Mozilla uses recursive make extensively. In fact, during a typical build we traverse each directory in the build tree at least twice, and in some cases three or even four times. So, way back in 2002, Chris Seawood filed a bug to reduce the number of subdirectories we traverse during a typical build. This had the promise of significantly reducing build time on Windows because forking processes on Windows (and especially under cygwin) is really expensive.

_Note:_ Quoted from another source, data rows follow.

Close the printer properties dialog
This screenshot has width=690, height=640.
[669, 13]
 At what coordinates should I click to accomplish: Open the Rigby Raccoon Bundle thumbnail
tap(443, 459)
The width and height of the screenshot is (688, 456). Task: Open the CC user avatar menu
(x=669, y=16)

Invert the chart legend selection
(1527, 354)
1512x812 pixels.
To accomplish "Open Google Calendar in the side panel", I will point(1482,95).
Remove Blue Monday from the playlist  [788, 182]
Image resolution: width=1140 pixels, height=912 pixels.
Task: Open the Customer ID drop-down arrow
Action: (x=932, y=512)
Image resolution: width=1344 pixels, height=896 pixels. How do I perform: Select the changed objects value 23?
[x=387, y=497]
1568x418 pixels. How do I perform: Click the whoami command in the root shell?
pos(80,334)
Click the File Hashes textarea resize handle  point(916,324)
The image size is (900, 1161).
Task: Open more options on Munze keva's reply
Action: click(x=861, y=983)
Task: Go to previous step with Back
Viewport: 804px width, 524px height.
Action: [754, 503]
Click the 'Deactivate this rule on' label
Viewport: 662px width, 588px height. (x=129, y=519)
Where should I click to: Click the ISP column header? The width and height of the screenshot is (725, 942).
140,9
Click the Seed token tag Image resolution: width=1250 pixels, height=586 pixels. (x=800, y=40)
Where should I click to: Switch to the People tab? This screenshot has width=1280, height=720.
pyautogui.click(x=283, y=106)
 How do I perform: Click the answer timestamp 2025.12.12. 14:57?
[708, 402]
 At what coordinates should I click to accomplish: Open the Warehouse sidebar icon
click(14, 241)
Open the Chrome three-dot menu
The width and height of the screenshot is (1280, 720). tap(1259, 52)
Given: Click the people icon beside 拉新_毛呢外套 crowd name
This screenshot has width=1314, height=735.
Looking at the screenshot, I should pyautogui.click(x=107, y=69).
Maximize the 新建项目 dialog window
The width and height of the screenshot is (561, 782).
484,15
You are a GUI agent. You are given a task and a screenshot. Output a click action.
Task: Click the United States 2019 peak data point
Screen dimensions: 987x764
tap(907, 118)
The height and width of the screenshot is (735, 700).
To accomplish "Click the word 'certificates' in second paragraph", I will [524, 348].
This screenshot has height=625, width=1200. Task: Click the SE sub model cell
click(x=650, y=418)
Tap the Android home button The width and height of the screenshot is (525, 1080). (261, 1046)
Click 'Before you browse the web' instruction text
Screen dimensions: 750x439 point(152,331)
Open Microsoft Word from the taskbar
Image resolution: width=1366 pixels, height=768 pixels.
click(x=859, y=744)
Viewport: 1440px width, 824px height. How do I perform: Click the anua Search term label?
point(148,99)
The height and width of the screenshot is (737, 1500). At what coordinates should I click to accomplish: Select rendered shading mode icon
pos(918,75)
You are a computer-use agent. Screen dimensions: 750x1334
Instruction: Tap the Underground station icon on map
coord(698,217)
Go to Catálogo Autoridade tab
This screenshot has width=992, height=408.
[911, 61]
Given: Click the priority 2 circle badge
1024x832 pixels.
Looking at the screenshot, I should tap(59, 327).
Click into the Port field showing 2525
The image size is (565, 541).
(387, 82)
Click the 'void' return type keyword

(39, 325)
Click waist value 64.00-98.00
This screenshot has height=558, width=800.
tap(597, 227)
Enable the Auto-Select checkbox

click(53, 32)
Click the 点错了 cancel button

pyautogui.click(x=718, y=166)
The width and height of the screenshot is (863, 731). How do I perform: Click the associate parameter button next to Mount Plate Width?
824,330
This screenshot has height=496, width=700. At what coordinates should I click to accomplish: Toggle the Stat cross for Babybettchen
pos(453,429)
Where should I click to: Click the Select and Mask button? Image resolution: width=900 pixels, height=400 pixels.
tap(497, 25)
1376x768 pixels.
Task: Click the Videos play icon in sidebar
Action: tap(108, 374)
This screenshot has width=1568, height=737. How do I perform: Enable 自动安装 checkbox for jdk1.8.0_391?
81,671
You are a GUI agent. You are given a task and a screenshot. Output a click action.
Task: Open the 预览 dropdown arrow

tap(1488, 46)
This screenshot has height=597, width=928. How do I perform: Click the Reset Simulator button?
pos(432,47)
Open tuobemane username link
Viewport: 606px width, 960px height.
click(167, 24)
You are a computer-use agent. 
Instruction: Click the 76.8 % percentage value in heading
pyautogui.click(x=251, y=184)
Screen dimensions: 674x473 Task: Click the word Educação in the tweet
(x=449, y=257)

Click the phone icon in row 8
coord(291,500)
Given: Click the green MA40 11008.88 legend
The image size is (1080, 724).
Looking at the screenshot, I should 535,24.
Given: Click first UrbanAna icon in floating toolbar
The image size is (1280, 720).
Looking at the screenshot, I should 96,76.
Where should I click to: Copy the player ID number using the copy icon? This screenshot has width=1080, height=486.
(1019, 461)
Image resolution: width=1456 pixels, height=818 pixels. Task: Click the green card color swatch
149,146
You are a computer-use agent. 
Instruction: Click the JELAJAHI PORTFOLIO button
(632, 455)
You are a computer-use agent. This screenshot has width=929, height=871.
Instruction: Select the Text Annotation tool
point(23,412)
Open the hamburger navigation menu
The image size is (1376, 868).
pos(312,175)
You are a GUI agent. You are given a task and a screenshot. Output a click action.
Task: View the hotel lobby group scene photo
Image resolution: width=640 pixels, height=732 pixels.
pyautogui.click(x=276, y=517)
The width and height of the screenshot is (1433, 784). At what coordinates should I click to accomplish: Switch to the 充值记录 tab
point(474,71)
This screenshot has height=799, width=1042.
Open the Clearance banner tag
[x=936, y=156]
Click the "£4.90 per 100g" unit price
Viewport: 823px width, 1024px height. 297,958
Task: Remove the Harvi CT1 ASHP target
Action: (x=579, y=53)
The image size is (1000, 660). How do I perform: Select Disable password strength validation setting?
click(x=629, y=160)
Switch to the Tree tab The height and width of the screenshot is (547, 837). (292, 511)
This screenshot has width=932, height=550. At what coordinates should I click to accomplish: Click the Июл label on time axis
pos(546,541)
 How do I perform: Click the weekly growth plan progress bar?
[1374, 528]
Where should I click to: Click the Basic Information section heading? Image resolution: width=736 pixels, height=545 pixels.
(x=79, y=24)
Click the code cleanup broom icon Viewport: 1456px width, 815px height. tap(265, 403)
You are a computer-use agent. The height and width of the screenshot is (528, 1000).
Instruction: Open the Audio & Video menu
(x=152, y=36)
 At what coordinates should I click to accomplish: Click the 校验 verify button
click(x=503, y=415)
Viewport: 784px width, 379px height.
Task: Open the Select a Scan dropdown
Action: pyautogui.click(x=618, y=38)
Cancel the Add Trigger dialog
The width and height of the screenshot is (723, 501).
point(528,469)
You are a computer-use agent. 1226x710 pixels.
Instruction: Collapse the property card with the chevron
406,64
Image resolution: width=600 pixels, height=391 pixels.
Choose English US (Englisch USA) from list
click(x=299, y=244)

Unfortunately, it turned out that a non-recursive make was taking longer than the standard recursive make. I thought, at the time, that this was due to the use of extra $(shell cygpath) subprocesses needed to handle sources from multiple subdirectories correctly. About a month ago, at schrep‘s prompting, I went back to see whether there was a way to get it working. The results are below:
|make -C netwerk libs|
(Nothing to rebuild)
|Standard (recursive) make||Non-recursive make|
It turns out that the problem with non-recursive make, at least as I currently have it coded, is not the cost of forking processes, but the cost of statting files that don’t exist. Every time a makefile adds a directory to
VPATH, make ends up searching through additional directories looking for files. As you can see from the chart, the actual processor time spent by the non-recursive process is a lot less; it takes longer in wall-clock time only because it’s waiting on disk I/O.
I’m hoping to try another technique for non-recursive make that doesn’t set the
VPATH for each source directory. Unfortunately, this is going to involve some changes to the dependency system (which I don’t understand very well), so I don’t know when I’m going to find the time.
My technique involved the use of the
$(eval) makefile function, which is only available in gmake 3.80 or higher. The tests were performed under MSYS, using GNU make 3.81, available from MSYS snapshots. Special thanks to Earnie Boyd for patiently dealing with me and pointing me at the right files.